Under cross examination, plaintiff revealed that he was violent from 1975 to 1979. When he started going to church, he seized to be violent. He became a believer in God in 1985. In 2003 defendant lost one tooth as a result of the violence perpetrated on her by the plaintiff. He conceded that this episode of violence occurred when he was now a christian. He stated that he has lost all love and affection for the defendant. He conceded that he has a minor child born out of the marriage. He further conceded that even after he became a christian, he had extra marital affairs. He said during the period he had moved out of the matrimonial home, he used to buy groceries and pay school fees for the children. He would assist here and there in respect of payment of utility bills, i.e. water and electricity bills. He denied that plaintiff contributed financially to the acquisition of the house. When it was put to him that defendant is the sole primary care giver of the two minor grand-children. He said he was involved too. The two grand-children are aged 12 and 7 years. He said he has two motor vehicle which are not registered in his name. One of the vehicles was given to him by the parties’ daughter and son in law who are based overseas.

The defendant’s version

Defendant testified she resides at the matrimonial home with parties’ children and grand-children. She said although plaintiff has returned to the matrimonial home, he sometimes leaves for extended periods. She was first abused when she had her first borne child. She was not well fed. She will have one meal a day. She then made a decision to use her hands to raise income. She started making dolls and table cloths for sale. She will knit jerseys and teach other people for a fee to knit jerseys. Again she used to sell queen cakes to raise money for the upkeep of the children, including their bus fare to school. She also kept rabbits for sale. She also keeps chickens for sale. Also the parties’ daughter and son in law overseas send US$200 per month to help her makes ends meet.

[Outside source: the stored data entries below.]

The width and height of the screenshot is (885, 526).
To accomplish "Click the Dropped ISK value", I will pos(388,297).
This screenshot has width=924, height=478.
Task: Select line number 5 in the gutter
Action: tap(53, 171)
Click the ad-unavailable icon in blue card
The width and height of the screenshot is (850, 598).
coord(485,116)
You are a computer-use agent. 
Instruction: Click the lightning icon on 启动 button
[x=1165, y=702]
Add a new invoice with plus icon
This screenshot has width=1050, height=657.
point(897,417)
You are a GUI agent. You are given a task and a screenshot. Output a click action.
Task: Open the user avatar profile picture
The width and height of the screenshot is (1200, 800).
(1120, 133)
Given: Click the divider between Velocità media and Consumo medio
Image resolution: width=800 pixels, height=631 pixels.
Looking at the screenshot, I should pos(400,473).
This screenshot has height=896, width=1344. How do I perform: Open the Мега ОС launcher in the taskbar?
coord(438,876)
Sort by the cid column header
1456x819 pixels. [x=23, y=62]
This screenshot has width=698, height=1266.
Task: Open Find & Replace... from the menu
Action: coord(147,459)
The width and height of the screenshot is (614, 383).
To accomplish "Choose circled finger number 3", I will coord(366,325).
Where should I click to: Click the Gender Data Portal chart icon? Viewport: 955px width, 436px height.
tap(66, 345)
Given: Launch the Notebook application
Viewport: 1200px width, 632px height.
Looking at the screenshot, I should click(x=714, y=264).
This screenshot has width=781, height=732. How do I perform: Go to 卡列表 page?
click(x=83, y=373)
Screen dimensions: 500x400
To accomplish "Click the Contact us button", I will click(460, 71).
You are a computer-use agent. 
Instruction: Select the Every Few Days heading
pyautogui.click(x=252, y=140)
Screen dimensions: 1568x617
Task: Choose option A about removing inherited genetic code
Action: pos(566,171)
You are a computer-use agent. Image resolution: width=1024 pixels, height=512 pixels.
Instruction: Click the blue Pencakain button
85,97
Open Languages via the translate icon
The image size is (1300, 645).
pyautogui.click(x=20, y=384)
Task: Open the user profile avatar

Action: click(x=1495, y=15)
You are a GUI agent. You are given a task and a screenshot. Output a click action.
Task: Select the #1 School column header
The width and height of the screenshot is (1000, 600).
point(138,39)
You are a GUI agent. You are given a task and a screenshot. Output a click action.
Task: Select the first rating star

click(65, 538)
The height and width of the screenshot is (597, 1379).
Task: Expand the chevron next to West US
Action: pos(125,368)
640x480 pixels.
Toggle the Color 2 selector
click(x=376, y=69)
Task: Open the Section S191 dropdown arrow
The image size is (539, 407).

She became Christian in 1985. Plaintiff was a pastor. One day she got to his office, plaintiff then saw her reading what was a love letter found she found in the drawers.  Plaintiff then assaulted her inside the church office. As a result of the assault she lost two upper teeth and two bottom teeth became loose.

She wants to keep the matrimonial home and buy plaintiff’s half share. She has no alternative accommodation. Her children will help her pay off the plaintiff his half share. She can pay him off in a period of six months. She is the sole custodian of the two grand children who lost their parents.

Under cross examination defendant confirmed that the marriage between the parties has irretrievably broken down to a point of no return. She said plaintiff was not providing for the family. He used to beat her. Plaintiff was a pastor in the church. He was suspended from his pastoral duties after he assaulted her at his church office. The house was built in 1987. At the time the house was built plaintiff was working for Grain Marketing Board and later African Associated Mines.  She augmented family income by knitting jerseys for sale. When the house was about to be auctioned by CABS, she sought and got a loan of from a friend to save the house. At some point plaintiff took a loan from SEDCO and used the deed of transfer for the house as security. A family car was sold to pay off this loan and save the house. She objected that plaintiff be given the option to buy her out of the house.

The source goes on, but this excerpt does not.